Cabeçudos e outros mascarados do Carnaval de Torres Vedras vão manifestar-se no dia 18 em frente à residência oficial do primeiro-ministro contra a decisão anunciada por Passos Coelho de não haver tolerância de ponto na terça-feira de Carnaval.
O anúncio foi feito pelo presidente da Câmara, Carlos Miguel (PS). "Vamos entregar ao senhor primeiro-ministro um monumento fúnebre por não haver tolerância de ponto", disse o autarca.
à agência Lusa.
Passos Coelho anunciou sexta-feira à noite que o governo não dará a tradicional tolerância de ponto aos funcionários públicos no Carnaval, argumentando que "ninguém perceberia" que tal acontecesse numa altura em que o governo se propõe acabar com feriados.
Mas para o ex-presidente da câmara de Cascais António Capucho, militante do PSD e antigo conselheiro de Estado, a decisão é um “erro crasso”.
“Os nossos governantes também têm de ter a noção que, depois de cortarem quatro feriados, impedirem que as pessoas tenham um dia por ano para manifestarem a sua alegria, a sua descontração, é disparatado.
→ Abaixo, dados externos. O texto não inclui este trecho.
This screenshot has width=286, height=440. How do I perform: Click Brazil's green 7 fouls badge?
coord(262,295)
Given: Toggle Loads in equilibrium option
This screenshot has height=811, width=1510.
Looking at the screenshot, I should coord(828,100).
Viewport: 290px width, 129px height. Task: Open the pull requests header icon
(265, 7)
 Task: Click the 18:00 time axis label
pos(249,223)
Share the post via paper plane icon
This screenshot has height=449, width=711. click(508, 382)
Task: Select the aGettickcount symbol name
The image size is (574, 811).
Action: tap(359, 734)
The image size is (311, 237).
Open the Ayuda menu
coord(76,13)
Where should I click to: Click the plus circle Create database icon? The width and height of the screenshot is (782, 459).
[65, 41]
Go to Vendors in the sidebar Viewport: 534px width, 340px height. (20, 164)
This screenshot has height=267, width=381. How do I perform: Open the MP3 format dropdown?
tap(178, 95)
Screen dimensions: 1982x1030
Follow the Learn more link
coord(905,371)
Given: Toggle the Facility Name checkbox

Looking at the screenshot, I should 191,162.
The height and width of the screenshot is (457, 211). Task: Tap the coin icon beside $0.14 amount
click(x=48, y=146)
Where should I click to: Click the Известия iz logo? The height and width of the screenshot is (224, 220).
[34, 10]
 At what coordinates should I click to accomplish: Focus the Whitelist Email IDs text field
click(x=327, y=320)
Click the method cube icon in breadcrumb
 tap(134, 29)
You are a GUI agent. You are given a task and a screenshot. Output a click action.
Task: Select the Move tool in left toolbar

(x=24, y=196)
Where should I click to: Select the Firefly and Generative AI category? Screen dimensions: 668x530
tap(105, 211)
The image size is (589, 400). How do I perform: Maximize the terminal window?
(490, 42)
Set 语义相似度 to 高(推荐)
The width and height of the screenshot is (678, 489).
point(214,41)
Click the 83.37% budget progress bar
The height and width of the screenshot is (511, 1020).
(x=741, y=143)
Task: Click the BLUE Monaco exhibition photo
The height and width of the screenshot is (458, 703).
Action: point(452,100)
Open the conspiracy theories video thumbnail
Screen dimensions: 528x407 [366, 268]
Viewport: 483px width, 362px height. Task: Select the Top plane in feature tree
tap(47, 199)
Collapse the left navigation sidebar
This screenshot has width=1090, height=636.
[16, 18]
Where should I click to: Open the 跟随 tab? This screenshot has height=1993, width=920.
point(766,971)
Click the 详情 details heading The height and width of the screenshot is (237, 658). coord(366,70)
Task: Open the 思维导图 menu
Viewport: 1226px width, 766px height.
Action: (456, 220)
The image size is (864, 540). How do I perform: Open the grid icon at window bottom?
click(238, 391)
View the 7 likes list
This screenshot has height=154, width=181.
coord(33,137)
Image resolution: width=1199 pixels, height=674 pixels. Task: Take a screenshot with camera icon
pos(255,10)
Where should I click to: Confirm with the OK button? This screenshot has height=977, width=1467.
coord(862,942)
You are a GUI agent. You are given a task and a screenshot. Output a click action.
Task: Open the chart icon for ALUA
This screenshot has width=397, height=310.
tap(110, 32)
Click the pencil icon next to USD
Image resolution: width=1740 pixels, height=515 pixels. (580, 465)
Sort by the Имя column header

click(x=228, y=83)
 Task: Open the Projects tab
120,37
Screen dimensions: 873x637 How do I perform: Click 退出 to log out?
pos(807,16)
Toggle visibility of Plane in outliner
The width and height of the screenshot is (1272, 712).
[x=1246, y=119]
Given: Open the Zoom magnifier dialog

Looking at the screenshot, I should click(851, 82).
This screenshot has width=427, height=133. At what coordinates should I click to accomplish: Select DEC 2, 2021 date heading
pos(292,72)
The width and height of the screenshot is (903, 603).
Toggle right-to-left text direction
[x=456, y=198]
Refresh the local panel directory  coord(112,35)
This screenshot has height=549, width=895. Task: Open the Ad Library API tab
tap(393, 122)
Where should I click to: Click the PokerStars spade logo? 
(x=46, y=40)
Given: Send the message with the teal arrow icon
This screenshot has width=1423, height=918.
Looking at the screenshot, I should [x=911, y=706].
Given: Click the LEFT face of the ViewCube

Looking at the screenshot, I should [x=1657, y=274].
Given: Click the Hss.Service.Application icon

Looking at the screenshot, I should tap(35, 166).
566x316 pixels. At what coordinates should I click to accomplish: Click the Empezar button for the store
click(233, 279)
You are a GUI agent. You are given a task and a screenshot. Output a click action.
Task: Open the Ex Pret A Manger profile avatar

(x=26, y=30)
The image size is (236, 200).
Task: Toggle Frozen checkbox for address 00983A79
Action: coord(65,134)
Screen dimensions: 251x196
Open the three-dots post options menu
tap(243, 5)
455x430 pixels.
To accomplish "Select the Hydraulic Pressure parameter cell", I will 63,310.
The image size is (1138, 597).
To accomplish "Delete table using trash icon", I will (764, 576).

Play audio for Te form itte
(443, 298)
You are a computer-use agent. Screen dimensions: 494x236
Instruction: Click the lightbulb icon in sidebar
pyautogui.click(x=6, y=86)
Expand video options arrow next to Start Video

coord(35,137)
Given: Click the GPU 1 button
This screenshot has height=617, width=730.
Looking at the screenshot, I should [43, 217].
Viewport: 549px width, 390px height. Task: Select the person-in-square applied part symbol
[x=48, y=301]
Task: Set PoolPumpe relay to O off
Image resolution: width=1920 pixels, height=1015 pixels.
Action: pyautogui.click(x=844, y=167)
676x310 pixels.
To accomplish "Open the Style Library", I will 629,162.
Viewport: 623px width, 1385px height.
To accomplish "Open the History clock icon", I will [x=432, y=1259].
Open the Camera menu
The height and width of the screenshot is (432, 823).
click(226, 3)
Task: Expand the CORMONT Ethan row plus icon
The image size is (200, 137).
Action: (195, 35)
Sinceramente, acho disparatado”, afirmou, recordando os “graves prejuízos para as economias locais” que a decisão acarretará.
Cavaco Silva fez o mesmo e recuou
Recorde-se que em 1993 o então primeiro-ministro Cavaco Silva decretou que a terça-feira de Carnaval não teria tolerância de ponto, o que sucedeu pela primeira vez em 23 anos. Nesse dia, os deputados do PSD compareceram em massa à Assembleia da República mas foram os únicos a aparecer.
O coordenador da Frente Sindical da Administração Pública (FESAP), Nobre dos Santos, exortou os funcionários públicos a comparecerem mascarados ao trabalho na terça-feira de Carnaval, em sinal de protesto.
"As pessoas deverão responder em conformidade no dia de Carnaval e ir mascaradas para os serviços e no dia 18 vai haver uma concentração de cabeçudos em Torres Vedras, era interessante que aparecessem alguns funcionários públicos", disse o sindicalista à Lusa.
"Acho que as Câmaras deviam enfrentar esta decisão e dar tolerância de ponto aos funcionários municipais nas suas áreas de influência", sugeriu.
Já o secretário-geral da CGTP considerou a decisão inadmissível e “que mostra a opção do governo em castigar os trabalhadores com mais um dia de trabalho". Para Arménio Carlos a decisão "não faz sentido" e mostra "uma obsessão doentia em tratar mal os trabalhadores".